| Bug #74607 | slave io_thread may get stuck when using GTID and low slave_net_timeouts | ||
|---|---|---|---|
| Submitted: | 28 Oct 2014 16:25 | Modified: | 20 Mar 2015 17:42 |
| Reporter: | Santosh Praneeth Banda | Email Updates: | |
| Status: | Closed | Impact on me: | |
| Category: | MySQL Server: Replication | Severity: | S2 (Serious) |
| Version: | 5.6.21 | OS: | Any |
| Assigned to: | CPU Architecture: | Any | |
[28 Oct 2014 16:25]
Santosh Praneeth Banda
[6 Nov 2014 14:00]
MySQL Verification Team
Hello Santosh, Thank you for the bug report and steps. I observed both a) and b) behavior at my end. Thanks, Umesh
[6 Nov 2014 14:09]
MySQL Verification Team
Worklog details..
Attachment: 74607_steps.txt (text/plain), 11.80 KiB.
[20 Mar 2015 17:42]
David Moss
Thanks for your feedback, this has been fixed in upcoming versions and the following text was added to the 5.6.24 and 5.7.7 changelogs: When gtid_mode=ON and slave_net_timeout was set to a low value, the slave I/O thread could appear to hang. This was due to the slave heartbeat not being sent regularly enough when the dump thread found many events that could be skipped. The fix ensures that the heartbeat is sent correctly in such a situation.
[27 Apr 2015 12:39]
Laurynas Biveinis
commit 9ab03d0d41b25b86978b7a0aaf12f4a77c96dc27
Author: Venkatesh Duggirala <venkatesh.duggirala@oracle.com>
Date: Mon Feb 16 17:28:50 2015 +0530
Bug#19975697 5.6: SLAVE IO_THREAD MAY GET STUCK WHEN USING
GTID AND LOW SLAVE_NET_TIMEOUTS
Problem: When GTID is enabled, dump thread is not checking
the necessity of heartbeat event while it is scanning
through the binary log files and skipping some GTID groups
which were already present at Slave.
Analysis: Dump thread sends a heartbeat event to Slave if
there are no events to send for "heartbeat_period" seconds
to make the connection between Master and Slave active.
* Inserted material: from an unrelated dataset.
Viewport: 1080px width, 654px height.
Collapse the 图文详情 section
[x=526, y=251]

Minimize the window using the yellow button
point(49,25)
But when dump thread is scanning a binary log file and
if it finds many GTID groups(/events) that needs to be skipped,
it is not looking for this time period and not
looking to send heartbeat event to Slave.
There are two problems with the existing code in this
scenario:
Problem 1: If dump thread is spending more time in skipping the groups
(many groups that needs to be skipped) and is not sending any
heartbeat event, Slave thinks that Master is dead and it will
try to reestablish the connection.
Problem 2): Dump thread has two while loops to process the events at Master
side, a ) outer loop: to process all binary log files one by one
b ) inner loop: to process all the events one by one in a file
Outer loop is having a flag 'thd->killed' to check if dump thread is killed
in between processing the different files, if so, it exists the while loop.
But Inner loop is not having any checks like this which end up in processing
the full binary file( if it is huge, taking more time) which is unnecessary
if this dump thread is killed due to some reason (One reason could be that
this dump thread could have been detected as Zombie thread by another new
dump request from Slave).
Fix:
1) Dump thread will now check whether it is time to send an heartbeat event
before skipping an event. If so, it will send one heartbeat event to Slave.
2) Inner loop also checks for thd->killed flag to avoid unnecessary work.
[14 Sep 2015 15:43]
Jon Stephens
See also BUG#78389.